Wandering down the road to Erseke
I walked down the road to Erseke with the dogs.  Hedgerows overflowing with blackberries. Broken buildings with broken windows.  Apocalyptic rain.  Dashing for cover between shop awning and petrol station.  Reached Inxhujo Hotel.  My lovely Greek sheepdogs sitting on the steps of the hotel in deepest darkest Albania.

Rain bouncing off the ground in Erseke
Hotel Inxhujo and Rinia Park
What to do now?

After hiking 8 hours from Aetomilitsa, everything was soaked.  There was no way I was going  back to Greece.

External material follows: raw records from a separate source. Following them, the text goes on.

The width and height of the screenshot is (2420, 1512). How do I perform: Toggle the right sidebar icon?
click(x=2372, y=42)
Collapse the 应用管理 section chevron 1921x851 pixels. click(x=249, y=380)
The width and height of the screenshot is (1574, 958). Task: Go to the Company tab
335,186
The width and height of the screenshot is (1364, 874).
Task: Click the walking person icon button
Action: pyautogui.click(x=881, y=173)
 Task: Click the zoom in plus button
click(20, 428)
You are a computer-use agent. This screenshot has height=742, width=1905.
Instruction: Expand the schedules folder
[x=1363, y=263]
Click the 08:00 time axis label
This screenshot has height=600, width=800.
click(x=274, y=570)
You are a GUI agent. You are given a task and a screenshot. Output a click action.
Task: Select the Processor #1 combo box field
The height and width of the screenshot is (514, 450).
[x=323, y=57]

Frantic searching on the hotel laptop to track down the owner of Grammos Guesthouse, eventually gave a lead, and somehow the owner (Theodoros) got the message and phoned through to my mobile.

"Where are my dogs?" he said, in a deep serious Greek voice.

Now, having tried every trick in the book to get rid of them all day, I'd assumed 100% that the dogs would simply be mooching around outside the hotel, especially seeing as I was the only person they knew in Albania.  I went outside to find them.

They weren't there.

I checked Rinia Park.  Plenty of scavenging dogs.  But not my dogs.  I checked up and down every street, the town centre, the out-of-town, the waste ground between houses, the road back to Starje.  I checked everywhere.

They weren't anywhere.

Theodoros said he would phone back in 3 hours, once I'd found the dogs.

He phoned back in an hour.  I hadn't found the dogs.

"Where are my dogs?"

I told him the dogs had disappeared.  He then relaxed, and said "Don't worry, I'm sure they will find their way home by midnight".  I severely doubted this, but admired his optimism, and it got me off the hook... for now.

I felt terrible.  The dogs had been with me all day long, on a big adventure hike.  And now just when I needed to let the owner know they were OK, they'd vanished.  No trace. Nobody saw which way they went.  I felt entirely to blame that they'd slipped away.

I didn't enjoy the evening much.  I was too worried the owner would never see his dogs again, and the dogs would never find their way back home.